* Work item *
Your reply should consist solely of the lines from the one containing "Task: Open the 訂單採購 flowchart node" through the end of the data, restated word for word.

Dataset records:
-=-=-=-=-

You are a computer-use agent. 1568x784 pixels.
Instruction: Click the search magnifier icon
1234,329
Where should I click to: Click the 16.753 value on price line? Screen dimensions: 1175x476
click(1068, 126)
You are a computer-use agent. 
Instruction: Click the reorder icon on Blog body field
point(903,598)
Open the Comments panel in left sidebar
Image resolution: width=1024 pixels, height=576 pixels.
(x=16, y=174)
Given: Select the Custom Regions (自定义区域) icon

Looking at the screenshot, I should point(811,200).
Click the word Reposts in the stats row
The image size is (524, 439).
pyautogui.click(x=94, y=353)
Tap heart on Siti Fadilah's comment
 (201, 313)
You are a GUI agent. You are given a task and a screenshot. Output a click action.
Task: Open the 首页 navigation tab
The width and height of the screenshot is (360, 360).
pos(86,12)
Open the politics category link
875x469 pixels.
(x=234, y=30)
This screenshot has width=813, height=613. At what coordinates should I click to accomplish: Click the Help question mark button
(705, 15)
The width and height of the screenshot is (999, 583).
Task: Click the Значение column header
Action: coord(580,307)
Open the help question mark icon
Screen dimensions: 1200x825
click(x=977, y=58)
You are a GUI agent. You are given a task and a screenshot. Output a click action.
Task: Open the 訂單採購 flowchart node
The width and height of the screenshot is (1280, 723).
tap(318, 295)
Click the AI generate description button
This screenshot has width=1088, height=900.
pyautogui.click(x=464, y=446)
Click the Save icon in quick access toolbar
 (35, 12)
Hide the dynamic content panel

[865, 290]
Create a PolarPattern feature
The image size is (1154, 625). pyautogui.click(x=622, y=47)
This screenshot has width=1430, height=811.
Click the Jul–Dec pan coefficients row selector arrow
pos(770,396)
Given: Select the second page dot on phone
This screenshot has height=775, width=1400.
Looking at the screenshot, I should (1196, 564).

-=-=-=-=-

* Final answer *
Task: Open the 訂單採購 flowchart node
The width and height of the screenshot is (1280, 723).
tap(318, 295)
Click the AI generate description button
This screenshot has width=1088, height=900.
pyautogui.click(x=464, y=446)
Click the Save icon in quick access toolbar
 (35, 12)
Hide the dynamic content panel

[865, 290]
Create a PolarPattern feature
The image size is (1154, 625). pyautogui.click(x=622, y=47)
This screenshot has width=1430, height=811.
Click the Jul–Dec pan coefficients row selector arrow
pos(770,396)
Given: Select the second page dot on phone
This screenshot has height=775, width=1400.
Looking at the screenshot, I should (1196, 564).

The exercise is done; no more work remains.